== DATA SUPPLIED ==

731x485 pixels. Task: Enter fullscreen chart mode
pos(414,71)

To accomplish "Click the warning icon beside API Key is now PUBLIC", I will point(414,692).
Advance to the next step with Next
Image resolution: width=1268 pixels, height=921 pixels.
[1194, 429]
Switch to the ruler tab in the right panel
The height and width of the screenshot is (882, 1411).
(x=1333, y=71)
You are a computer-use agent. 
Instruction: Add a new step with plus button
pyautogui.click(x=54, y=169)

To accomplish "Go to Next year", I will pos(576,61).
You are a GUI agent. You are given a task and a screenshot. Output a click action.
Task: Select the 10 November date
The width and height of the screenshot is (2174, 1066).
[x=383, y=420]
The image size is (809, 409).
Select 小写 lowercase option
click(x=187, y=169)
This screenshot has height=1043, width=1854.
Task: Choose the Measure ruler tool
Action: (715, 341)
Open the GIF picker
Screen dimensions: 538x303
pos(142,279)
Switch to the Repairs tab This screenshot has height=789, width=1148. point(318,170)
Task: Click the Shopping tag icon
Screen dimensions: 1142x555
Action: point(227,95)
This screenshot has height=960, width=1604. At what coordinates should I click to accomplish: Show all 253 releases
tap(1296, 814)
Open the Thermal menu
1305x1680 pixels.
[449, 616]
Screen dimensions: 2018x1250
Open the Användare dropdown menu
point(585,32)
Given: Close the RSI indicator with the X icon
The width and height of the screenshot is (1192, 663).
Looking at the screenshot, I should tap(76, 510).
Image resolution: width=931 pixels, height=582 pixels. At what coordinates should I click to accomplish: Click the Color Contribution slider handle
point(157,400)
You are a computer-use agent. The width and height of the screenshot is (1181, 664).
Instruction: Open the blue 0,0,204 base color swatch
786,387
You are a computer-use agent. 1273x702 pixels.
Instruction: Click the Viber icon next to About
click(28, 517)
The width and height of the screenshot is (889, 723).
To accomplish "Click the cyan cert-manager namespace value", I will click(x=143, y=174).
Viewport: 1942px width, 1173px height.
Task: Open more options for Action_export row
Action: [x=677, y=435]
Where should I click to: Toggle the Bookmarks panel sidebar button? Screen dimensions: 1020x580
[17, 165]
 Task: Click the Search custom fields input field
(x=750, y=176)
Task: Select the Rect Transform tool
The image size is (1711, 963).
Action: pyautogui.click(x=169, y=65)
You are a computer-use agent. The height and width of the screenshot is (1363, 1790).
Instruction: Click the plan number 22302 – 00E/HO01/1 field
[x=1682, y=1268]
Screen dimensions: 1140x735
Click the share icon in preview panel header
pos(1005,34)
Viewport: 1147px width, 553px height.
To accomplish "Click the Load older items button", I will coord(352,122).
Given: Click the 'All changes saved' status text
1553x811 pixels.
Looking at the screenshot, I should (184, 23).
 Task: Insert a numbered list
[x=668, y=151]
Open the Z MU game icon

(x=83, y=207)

===

§ **WORK TASK**
Go through the listing above and find each line that contains "computer", then copy it.

§ **COMPLETED EXERCISE**
You are a computer-use agent. 
You are a computer-use agent. The width and height of the screenshot is (1181, 664).
You are a computer-use agent. 1273x702 pixels.
You are a computer-use agent. The height and width of the screenshot is (1363, 1790).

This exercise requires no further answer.